I suppose what I am asking is , what is the outcome of lots of evaporation and no water changes in a heavily planted tank.

Thanks 

Craig


----------



## Seattle_Aquarist (Mar 7, 2008)

Hi Craig,

It is not possible to know for sure unless you are doing tests, but it is doubtful the plants are using up the Mg, Ca, and other minerals as quickly as they are building up from the evaporation.

Eventually plant growth will suffer once conditions are beyond what the plants can adapt to. I would do 25% water changes once a week if no fertilzers are being added; 50% weekly if you are adding ferts.


----------



## mudboots (Jun 24, 2009)

If you are on city water you can sometimes find a report on the water sources and get a general idea of what's in your water, but it is vague at best. I agree with Seattle that occassional water changes are a good thing, though I don't normally do 25% a week. Lately I am doing so, but that's just to get tannins out of the water from a piece of driftwood I have. I usually go about a month or three and do about 40%.

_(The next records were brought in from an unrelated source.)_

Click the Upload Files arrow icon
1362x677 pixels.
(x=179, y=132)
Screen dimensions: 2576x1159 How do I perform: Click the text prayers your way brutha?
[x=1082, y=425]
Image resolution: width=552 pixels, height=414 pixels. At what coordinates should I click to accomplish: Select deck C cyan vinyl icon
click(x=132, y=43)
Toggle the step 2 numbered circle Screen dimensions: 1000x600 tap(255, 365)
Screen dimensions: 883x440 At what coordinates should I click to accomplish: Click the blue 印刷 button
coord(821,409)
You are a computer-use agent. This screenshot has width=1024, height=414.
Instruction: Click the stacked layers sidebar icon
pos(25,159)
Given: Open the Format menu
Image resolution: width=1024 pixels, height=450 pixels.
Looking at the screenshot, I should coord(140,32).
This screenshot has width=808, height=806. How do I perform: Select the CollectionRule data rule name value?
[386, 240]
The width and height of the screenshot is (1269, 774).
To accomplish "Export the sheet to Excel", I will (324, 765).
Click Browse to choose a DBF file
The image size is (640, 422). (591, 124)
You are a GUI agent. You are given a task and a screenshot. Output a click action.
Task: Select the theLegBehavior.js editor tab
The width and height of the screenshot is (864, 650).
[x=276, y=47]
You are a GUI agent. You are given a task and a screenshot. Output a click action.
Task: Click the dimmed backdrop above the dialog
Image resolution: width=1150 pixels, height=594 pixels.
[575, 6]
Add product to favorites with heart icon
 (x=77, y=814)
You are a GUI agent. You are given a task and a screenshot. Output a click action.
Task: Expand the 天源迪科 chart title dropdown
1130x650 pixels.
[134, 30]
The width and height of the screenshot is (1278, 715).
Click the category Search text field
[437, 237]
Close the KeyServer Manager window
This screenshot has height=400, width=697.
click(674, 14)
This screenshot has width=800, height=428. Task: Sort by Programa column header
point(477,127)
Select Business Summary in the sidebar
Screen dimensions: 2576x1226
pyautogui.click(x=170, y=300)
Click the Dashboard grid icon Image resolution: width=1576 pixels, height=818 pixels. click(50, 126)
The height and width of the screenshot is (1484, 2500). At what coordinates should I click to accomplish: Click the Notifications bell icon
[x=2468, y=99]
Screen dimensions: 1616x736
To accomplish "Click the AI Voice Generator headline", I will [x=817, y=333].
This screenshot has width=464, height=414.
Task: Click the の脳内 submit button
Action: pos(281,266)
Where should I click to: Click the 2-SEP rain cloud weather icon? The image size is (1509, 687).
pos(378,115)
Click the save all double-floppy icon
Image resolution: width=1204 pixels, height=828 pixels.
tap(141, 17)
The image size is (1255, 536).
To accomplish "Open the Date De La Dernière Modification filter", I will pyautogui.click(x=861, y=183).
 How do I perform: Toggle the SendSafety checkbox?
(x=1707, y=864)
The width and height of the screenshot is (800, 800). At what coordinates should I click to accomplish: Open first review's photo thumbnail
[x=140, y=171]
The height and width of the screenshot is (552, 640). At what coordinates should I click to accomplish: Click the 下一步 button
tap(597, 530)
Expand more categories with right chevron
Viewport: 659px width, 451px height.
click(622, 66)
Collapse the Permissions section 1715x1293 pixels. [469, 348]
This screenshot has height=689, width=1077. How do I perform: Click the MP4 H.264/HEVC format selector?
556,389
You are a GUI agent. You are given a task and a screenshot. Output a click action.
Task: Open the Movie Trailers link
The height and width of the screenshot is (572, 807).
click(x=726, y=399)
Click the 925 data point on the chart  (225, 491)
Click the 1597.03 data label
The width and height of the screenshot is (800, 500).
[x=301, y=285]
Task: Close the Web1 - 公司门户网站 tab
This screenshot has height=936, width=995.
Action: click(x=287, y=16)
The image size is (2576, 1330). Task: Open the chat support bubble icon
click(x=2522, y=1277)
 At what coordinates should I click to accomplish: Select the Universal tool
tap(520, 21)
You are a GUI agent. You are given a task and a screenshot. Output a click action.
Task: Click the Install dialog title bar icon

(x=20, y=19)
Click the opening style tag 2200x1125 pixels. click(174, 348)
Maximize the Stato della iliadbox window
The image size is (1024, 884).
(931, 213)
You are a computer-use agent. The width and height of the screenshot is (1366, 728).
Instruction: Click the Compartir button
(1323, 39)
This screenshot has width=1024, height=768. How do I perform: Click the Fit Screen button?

But for what it's worth, the tanks always look a little healthier right after a water change. The reason I don't do them regularly is not because of water quality concerns, it's just because I don't want to until after about a month or three...


----------



## ItsDubC (Jan 12, 2008)

There are tanks out there that are many years old doing fine w/ just water top-ups. Minerals will definitely build up over time, but it seems that most ppl end up breaking down their tanks and starting anew for whatever reason before that build-up reaches problematic levels.


----------



## Diana K (Dec 20, 2007)

That happens in the summer in my tanks. I top off with tap water GH and KH of around 4-5 degrees, and maybe once a month water changes. This results in an increase in GH and KH over the summer and the TDS rises from roughly 300ppm to about double. 

It is reversed in the winter, when I use rain water as much as possible for changes and topping off. 

No, in a low tech set up (El Natural or similar) the plants do not use the minerals as fast as they can accumulate via evaporation followed by topping off with average tap water. Using a very soft water for topping off (RO or DI) will minimize the build up.


----------



## Oonagh (May 8, 2006)

That is good food for thought. What is TDS?


----------



## Tex Gal (Nov 1, 2007)

Total Dissolved Solids


----------



## Diana K (Dec 20, 2007)

TDS is a measure of all the stuff dissolved in the water. Minerals, salts... 

It is a quick way of assessing what is going on with the water. 
It does not tell you what each mineral is, though. Other tests will tell you that. A separate test for each thing you want to know. 

Once you have tested using all the tests you have for a while you will get a pretty good feel for what is going on, and simply testing the TDS will go a lot faster, and tell you how things are going. 
Especially when you are looking at exactly that: The overall accumulation of 'stuff' from evaporation. 

This does not mean you can or want to give up the individual tests. Your original question is entirely valid, and you do want to test and answer that. 
Each aquarium is different. It might be that the plants in your set up do indeed use up all the calcium and magnesium between water changes, so you might need to top off with tap water (assuming it has enough minerals) to replace what the plants use.


----------